Cervantes, al regresar de Lepanto como soldado aventajado y con las oportunas recomendaciones, cree tenerlas todas consigo e intenta hacer las américas; sin embargo, se sorprende con las respuestas y se le cierran todas las puertas. Gracias a este destino, crea la obra genial de Don Quijote en donde demuestra claramente que sabe utilizar las mejores fuentes. En farmacología y terapéutica utiliza la principal guía de la época el Dioscórides de Andrés Laguna. De esta manera narraba que para curar a don Quijote las heridas y arañazos que le produjo un gato, le pusieron aceite de aparicio que es lo que se conoce como aceite de hipérico (Hypericum crispum), al que en aquel tiempo se le atribuían virtudes febrífugas, astringentes, vulnerarias, vermífugas y diuréticas. Sin embargo, no contempló los adelantos que se estaban llegando de las américas, como las nuevas resinas medicinales, purgantes, los bálsamos de Perú y de Tolú, estramonio, coca y nuevas plantas alimenticias. Por eso no es de extrañar que tampoco recogiese los conocimientos que por carta remitía el canario más internacional, el santo José de Anchieta a su pariente san Ignacio de Loyola. José de Anchieta, un desconocido en este aspecto, aprovechó su experiencia juvenil con el pueblo guanche para entablar una comunicación exitosa con el pueblo tupí. A través de sus cartas nos transmitió las benevolencias de la dieta vegetariana. Mostaza, mandioca o calabazas eran descritas por Anchieta, así como los sabrosísimos frutos de sapucaia (Lecythes pisonis) y el fruto por antonomasia, el iba (Araucaria angustiflora), nuevas plantas curativas como la poaia (Cepahalis ipecacuana), verdadera panacea para los indios que la utilizaban como emético, tónico, expectorante o laxante y multitud de observaciones médicas, naturistas y antropológicas [vi]

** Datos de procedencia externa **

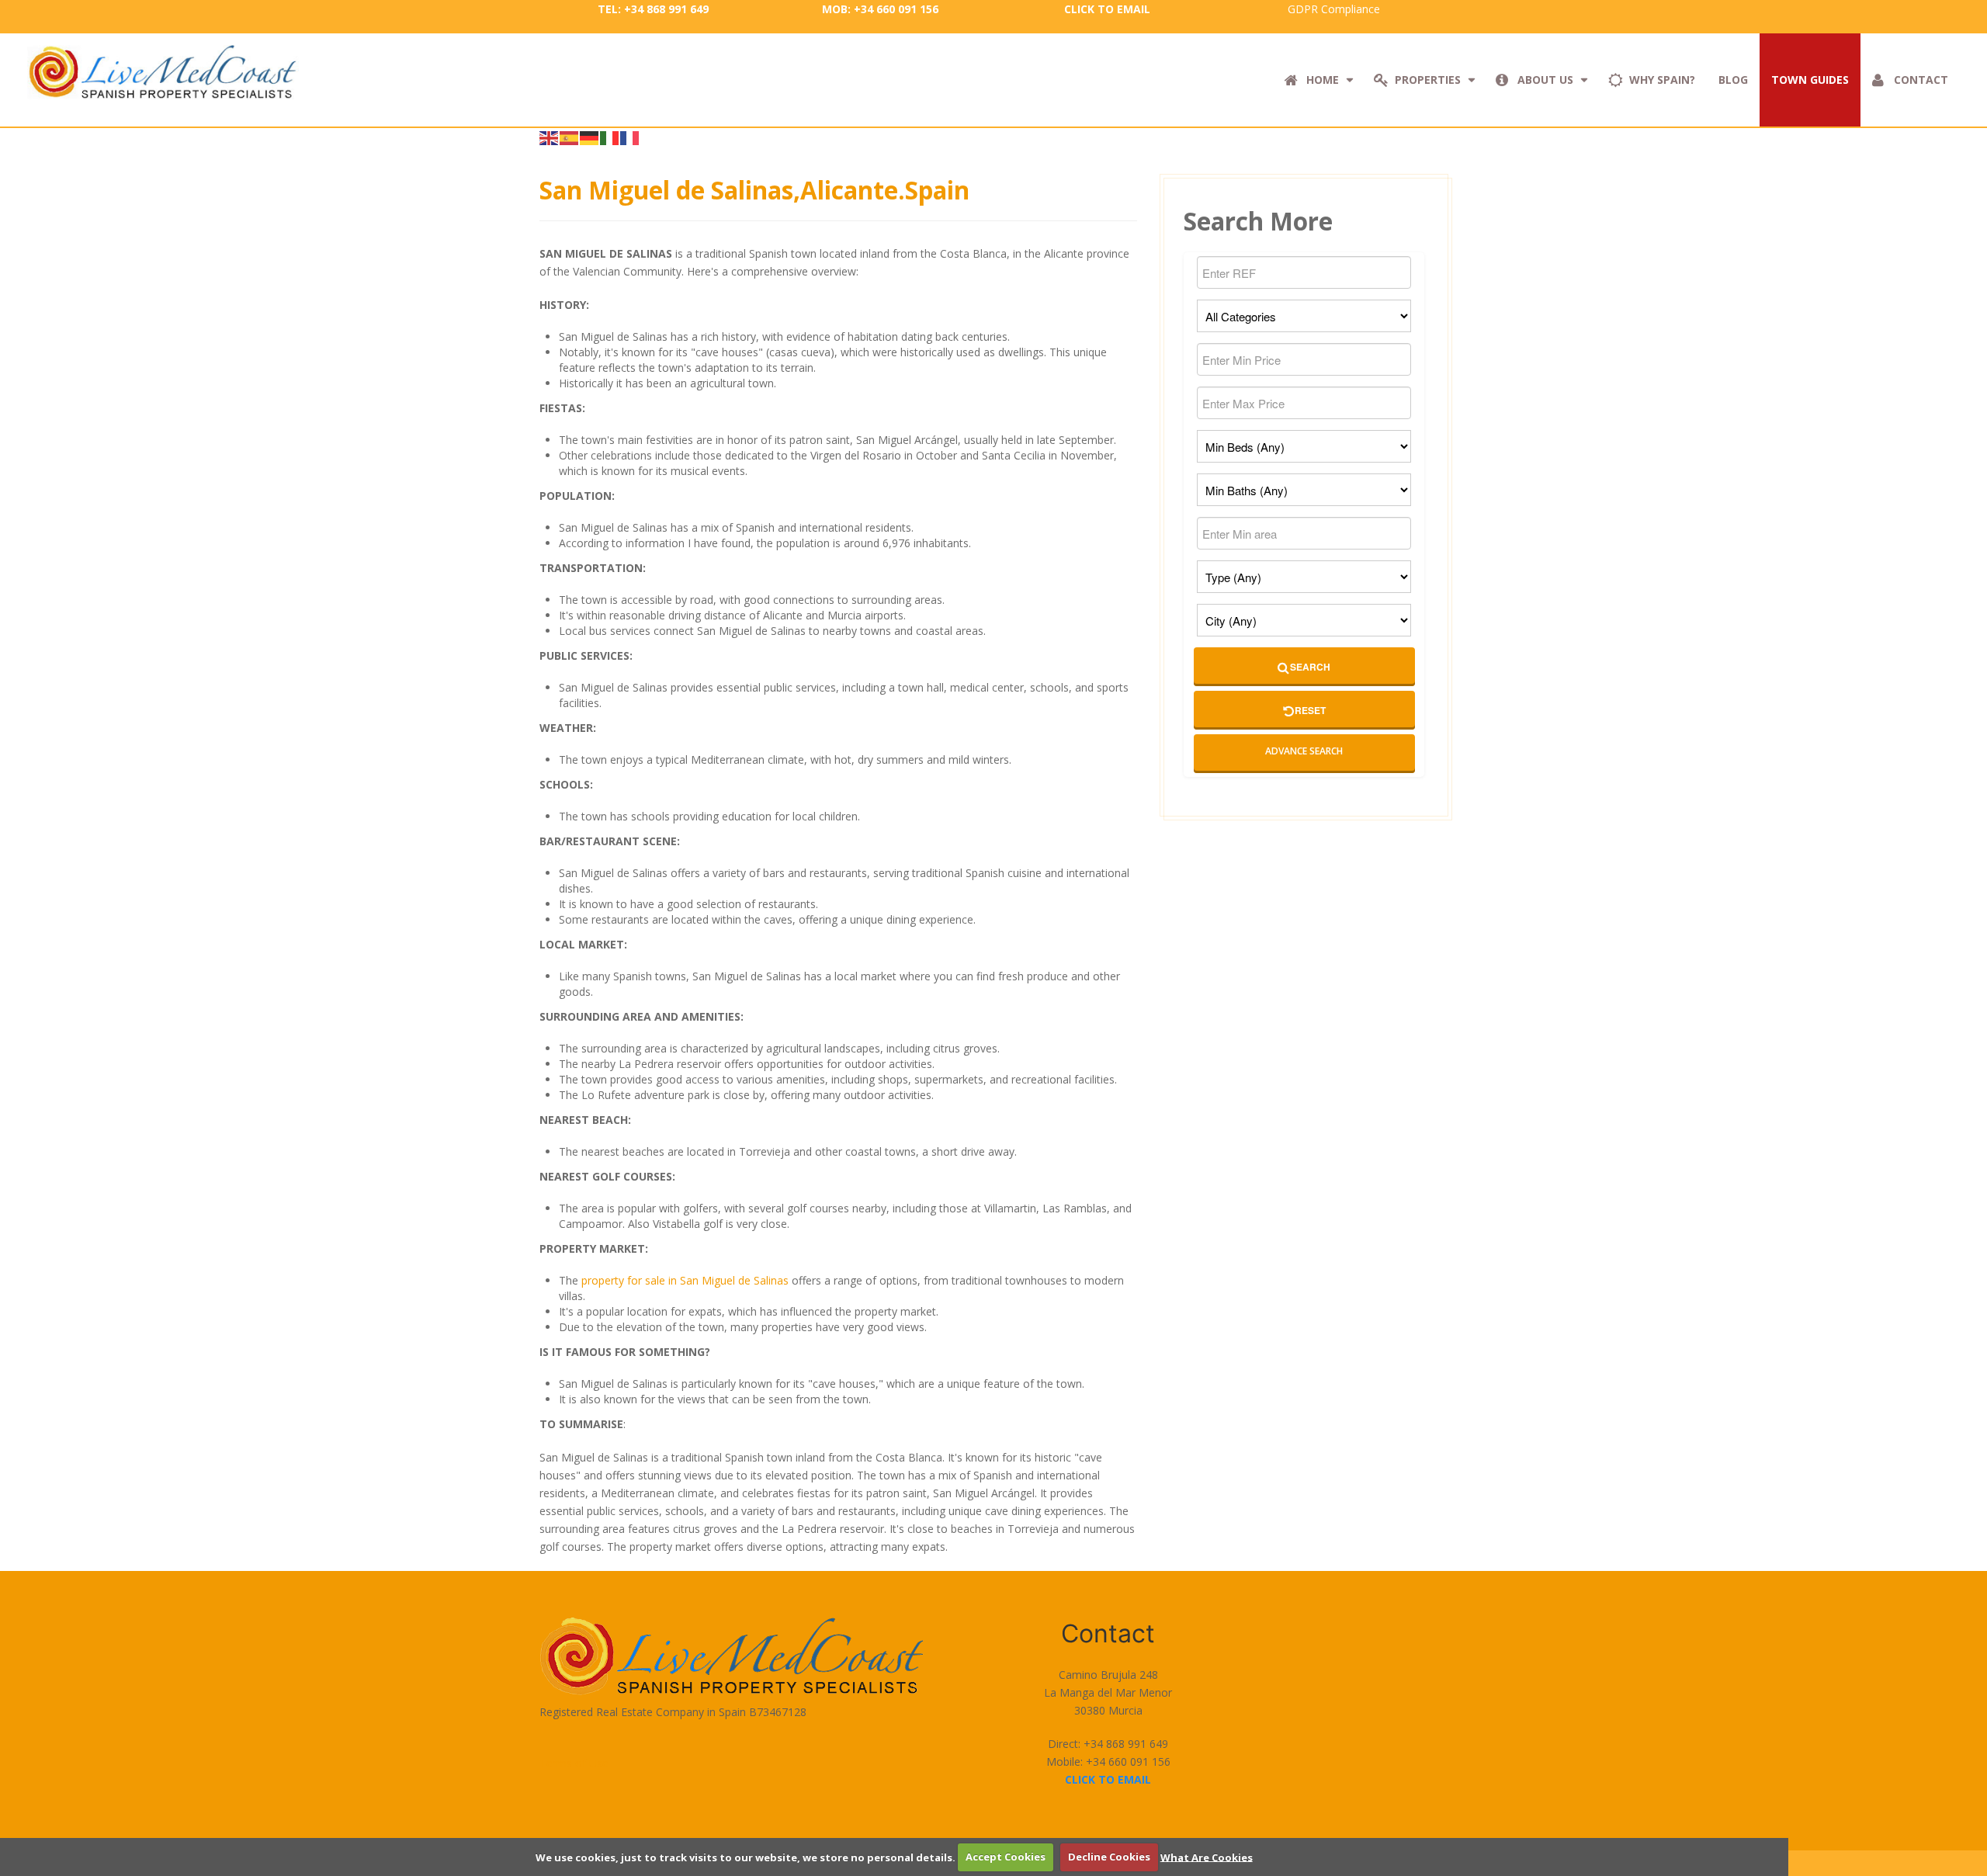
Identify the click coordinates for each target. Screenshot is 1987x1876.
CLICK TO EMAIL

[i] Francisco Báez Hernández. La comarca de Tegueste (1497-1550, un modelo de organización del espacio a raíz de la conquista.
[ii] Antonio Rumeu de Armas. Piraterías y ataques navales a las Islas Canaria: Tomo II primera parte.
[iii] José Luis Machado. Buscadores de sueños del Oceáno Atlántico y la España de ultramar.
[iv] José Antonio Cebrián Latassa. La familia de Gonzalo del Castillo. Revisión parcelada de la historia de Canarias. Museo Canario, 2005.
[v] Lourdes Fernández Rodríguez. La formación de la oligarquía concejil en Tenerife: 1497-1629.
[vi] Tomás Zerolo Davison. José de Anchieta y la Medicina. IEC, 1997 n.41 (1996) p.77-78.